Task brief:
Starting with the line that contains "Where should I click to: Click the page" and going on through the line that contains "Action: pyautogui.click(x=477, y=315)", format the rows below as a JSON list of strings with one string per line, leaving out any blank lines. Include only those lines.

══════════

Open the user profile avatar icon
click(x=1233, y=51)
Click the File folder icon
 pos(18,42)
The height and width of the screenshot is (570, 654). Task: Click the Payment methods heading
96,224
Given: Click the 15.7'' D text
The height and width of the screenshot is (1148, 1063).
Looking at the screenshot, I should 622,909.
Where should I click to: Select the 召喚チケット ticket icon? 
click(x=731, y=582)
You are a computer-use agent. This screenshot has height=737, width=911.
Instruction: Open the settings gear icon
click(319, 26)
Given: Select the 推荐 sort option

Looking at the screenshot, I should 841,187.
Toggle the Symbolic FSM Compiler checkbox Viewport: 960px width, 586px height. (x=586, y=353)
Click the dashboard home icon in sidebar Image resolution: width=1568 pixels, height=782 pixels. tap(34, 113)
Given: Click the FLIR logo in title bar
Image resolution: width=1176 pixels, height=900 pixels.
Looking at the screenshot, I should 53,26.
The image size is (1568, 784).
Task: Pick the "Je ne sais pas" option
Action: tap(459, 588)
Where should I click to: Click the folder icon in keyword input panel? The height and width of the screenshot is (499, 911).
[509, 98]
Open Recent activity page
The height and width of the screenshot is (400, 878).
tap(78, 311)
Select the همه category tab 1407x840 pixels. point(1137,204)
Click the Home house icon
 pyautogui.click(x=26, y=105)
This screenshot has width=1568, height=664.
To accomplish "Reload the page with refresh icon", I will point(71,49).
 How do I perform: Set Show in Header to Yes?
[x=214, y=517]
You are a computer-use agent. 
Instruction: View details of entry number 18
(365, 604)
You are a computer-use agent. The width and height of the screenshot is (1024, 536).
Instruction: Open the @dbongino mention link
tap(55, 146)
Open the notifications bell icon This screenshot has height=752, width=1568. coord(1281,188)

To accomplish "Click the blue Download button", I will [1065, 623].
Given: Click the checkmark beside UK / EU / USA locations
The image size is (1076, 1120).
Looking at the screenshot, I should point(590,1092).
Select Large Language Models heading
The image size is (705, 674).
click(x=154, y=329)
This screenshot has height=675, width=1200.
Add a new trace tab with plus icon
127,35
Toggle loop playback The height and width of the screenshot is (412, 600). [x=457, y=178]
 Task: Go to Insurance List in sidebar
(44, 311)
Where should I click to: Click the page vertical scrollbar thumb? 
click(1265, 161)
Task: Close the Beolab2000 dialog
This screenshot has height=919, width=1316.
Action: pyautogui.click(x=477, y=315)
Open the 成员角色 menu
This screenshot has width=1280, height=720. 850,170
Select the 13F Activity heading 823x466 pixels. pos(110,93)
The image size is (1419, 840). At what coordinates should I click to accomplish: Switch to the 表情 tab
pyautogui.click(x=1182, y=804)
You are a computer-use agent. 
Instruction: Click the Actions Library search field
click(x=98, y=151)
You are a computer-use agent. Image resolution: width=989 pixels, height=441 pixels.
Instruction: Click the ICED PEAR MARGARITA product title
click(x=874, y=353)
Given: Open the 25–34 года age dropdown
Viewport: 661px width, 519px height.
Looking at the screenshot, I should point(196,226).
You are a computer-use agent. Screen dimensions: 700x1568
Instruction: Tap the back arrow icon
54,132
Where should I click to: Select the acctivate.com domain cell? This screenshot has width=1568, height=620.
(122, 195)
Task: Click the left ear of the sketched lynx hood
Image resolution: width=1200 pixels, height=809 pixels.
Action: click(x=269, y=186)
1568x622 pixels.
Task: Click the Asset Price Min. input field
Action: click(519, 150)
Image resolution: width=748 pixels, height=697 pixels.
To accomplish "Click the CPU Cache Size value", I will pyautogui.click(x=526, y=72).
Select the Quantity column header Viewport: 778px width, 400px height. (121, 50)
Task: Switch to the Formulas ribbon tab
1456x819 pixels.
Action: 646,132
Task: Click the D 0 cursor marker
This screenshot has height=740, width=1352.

══════════

Output for this task:
[
  "Where should I click to: Click the page vertical scrollbar thumb? ",
  "click(1265, 161)",
  "Task: Close the Beolab2000 dialog",
  "This screenshot has height=919, width=1316.",
  "Action: pyautogui.click(x=477, y=315)"
]